FIG. 6 shows a case where a set battery formed by connecting a plurality of secondary batteries in series is charged and discharged by a charge and discharge method for a secondary battery in the background art, and it is a graph showing, for example, changes of terminal voltages α11, α12, and α13 across three secondary batteries 111, 112, and 113, respectively.
Initially, at timing T101, the terminal voltages α11, α12, and α13 across the secondary batteries 111, 112, and 113, respectively, are all equal at a cut-off voltage of discharge, Vt (for example, 3.0 V) and the secondary batteries 111, 112, and 113 are in a balanced state. When a charge current is flown to charge the set battery, the terminal voltages α11, α12, and α13 gradually increase.

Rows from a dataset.
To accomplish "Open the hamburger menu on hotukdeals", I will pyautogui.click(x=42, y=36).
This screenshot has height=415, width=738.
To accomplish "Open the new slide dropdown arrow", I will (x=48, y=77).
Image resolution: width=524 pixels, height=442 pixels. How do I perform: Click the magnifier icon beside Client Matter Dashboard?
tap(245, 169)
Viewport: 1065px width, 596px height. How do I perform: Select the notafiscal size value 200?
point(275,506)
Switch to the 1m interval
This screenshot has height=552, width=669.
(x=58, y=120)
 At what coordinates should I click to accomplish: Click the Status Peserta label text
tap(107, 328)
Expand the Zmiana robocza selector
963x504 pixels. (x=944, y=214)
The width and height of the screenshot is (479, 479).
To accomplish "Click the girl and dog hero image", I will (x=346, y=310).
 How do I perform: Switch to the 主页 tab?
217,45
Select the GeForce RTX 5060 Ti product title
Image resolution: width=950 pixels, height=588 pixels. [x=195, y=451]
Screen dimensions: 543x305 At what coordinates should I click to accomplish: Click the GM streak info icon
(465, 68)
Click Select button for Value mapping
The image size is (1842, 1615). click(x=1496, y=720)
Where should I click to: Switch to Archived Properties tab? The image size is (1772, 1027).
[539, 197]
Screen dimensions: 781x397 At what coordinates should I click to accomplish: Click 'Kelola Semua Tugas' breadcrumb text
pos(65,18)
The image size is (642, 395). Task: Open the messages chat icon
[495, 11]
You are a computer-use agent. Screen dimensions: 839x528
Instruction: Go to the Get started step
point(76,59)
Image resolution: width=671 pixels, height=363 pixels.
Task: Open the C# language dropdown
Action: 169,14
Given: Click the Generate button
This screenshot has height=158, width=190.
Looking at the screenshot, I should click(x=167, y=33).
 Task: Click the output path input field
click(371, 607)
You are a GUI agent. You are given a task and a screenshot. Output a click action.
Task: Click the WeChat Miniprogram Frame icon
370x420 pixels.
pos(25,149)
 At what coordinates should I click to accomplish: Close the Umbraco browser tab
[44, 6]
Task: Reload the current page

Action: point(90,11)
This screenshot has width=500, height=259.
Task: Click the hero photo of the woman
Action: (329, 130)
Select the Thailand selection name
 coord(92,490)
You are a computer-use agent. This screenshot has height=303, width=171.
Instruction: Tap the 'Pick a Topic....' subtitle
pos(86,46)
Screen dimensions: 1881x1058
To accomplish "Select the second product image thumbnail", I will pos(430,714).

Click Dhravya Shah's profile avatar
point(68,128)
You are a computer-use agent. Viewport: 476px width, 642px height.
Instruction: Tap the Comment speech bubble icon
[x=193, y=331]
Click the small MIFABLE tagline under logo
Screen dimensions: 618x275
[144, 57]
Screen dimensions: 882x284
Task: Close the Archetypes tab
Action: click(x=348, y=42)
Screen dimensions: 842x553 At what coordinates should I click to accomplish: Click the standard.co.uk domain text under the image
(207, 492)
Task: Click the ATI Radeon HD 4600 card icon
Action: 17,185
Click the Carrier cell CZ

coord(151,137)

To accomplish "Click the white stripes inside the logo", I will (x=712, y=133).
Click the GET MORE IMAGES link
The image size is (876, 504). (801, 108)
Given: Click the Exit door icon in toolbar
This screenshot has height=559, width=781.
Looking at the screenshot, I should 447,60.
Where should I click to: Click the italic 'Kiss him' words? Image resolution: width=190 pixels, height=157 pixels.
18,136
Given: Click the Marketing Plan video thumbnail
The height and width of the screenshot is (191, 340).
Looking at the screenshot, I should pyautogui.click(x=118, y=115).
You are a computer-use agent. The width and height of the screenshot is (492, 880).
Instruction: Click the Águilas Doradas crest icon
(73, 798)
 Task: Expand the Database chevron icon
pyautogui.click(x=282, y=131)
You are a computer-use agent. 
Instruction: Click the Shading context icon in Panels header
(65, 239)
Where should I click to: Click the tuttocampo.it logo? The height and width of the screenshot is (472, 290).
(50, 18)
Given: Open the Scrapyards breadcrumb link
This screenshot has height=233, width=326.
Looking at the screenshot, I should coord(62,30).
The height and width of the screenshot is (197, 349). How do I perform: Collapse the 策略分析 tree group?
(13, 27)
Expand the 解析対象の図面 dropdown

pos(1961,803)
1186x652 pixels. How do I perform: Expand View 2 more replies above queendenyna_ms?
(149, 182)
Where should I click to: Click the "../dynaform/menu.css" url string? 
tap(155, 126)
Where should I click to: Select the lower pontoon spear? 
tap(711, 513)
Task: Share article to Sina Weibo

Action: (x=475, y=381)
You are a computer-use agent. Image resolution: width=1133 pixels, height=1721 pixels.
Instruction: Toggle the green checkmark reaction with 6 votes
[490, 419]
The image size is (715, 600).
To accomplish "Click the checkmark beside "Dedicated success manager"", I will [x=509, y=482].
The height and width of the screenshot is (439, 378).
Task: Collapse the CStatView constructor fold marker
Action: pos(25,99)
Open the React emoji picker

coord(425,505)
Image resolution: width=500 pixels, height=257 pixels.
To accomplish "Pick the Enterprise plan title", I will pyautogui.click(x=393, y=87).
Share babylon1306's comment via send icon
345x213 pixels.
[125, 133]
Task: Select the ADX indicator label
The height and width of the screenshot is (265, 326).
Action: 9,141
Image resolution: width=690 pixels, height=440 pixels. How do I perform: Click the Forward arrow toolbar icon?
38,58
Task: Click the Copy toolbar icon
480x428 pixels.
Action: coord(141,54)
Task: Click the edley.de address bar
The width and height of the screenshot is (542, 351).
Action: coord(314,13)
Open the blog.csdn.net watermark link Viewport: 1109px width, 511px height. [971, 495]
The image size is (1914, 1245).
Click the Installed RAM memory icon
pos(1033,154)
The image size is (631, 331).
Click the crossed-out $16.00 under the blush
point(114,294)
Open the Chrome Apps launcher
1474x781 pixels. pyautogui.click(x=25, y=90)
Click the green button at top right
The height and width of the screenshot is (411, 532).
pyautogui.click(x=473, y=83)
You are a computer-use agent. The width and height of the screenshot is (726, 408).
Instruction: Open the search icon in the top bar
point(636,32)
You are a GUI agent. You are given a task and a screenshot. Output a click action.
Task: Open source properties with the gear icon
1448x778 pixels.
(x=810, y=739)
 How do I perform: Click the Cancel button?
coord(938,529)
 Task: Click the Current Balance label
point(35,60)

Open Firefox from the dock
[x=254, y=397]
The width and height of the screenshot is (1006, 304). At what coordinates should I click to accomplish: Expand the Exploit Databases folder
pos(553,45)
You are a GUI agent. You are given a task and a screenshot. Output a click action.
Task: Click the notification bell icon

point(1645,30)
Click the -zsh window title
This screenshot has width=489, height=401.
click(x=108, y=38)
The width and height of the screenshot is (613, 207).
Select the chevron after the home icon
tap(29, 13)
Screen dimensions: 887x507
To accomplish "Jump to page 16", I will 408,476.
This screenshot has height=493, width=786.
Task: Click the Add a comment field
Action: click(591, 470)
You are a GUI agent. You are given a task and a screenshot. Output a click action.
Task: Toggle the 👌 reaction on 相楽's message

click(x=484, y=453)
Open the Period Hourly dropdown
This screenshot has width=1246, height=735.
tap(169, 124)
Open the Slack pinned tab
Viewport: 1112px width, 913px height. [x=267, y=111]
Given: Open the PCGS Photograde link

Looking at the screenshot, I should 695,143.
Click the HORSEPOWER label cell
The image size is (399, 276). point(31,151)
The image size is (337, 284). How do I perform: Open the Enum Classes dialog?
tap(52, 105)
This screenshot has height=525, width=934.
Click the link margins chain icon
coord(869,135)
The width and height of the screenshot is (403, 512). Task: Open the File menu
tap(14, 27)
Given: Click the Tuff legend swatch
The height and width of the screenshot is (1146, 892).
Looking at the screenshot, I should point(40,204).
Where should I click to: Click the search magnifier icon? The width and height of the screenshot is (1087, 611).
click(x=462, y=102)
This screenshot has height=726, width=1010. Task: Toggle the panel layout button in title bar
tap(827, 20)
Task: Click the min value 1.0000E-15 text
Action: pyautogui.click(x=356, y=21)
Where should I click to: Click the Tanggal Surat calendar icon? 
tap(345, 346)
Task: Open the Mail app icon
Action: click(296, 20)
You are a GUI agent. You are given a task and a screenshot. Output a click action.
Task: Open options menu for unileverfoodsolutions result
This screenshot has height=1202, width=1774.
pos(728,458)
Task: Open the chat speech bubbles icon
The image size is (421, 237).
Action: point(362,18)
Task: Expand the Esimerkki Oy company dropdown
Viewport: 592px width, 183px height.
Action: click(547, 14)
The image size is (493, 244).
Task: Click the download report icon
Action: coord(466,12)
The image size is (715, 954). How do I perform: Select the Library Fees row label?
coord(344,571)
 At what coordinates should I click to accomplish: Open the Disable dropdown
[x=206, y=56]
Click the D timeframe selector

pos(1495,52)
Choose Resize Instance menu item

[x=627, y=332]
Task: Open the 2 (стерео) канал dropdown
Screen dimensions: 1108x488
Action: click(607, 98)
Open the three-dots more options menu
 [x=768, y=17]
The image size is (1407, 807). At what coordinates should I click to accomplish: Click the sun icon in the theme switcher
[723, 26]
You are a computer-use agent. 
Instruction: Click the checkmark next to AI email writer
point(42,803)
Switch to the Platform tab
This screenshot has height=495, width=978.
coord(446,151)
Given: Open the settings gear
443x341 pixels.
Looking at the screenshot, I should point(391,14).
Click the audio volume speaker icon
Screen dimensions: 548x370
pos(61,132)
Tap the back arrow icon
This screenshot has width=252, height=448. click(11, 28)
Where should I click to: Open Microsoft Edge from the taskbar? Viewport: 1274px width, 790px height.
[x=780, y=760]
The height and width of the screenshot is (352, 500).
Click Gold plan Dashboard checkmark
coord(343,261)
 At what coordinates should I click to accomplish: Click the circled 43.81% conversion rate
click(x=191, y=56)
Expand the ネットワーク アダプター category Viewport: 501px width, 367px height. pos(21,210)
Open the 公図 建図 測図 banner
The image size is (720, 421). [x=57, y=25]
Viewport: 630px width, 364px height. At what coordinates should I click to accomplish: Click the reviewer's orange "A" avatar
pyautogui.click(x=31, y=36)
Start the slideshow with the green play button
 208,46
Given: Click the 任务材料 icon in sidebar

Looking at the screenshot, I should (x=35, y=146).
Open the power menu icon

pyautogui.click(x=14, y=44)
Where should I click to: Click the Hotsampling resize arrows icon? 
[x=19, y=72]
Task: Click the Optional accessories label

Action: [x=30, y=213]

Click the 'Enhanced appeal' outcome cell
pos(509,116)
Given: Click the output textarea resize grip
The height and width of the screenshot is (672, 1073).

Challenge 1.
In the battery charging passage, rewrite the part starting at "FIG. 6 shows" and ending at "and 113, respectively.", swapping "set battery" for "battery pack".
Challenge 2.
In one to three sentences, explain what the battery charging passage says causes the terminal voltages α11, α12, and α13 to gradually increase.

Correct result 1.
FIG. 6 shows a case where a battery pack formed by connecting a plurality of secondary batteries in series is charged and discharged by a charge and discharge method for a secondary battery in the background art, and it is a graph showing, for example, changes of terminal voltages α11, α12, and α13 across three secondary batteries 111, 112, and 113, respectively.

Correct result 2.
The terminal voltages α11, α12, and α13 gradually increase when a charge current is flown to charge the set battery. Before that, at timing T101, they are all equal at the cut-off voltage of discharge, Vt.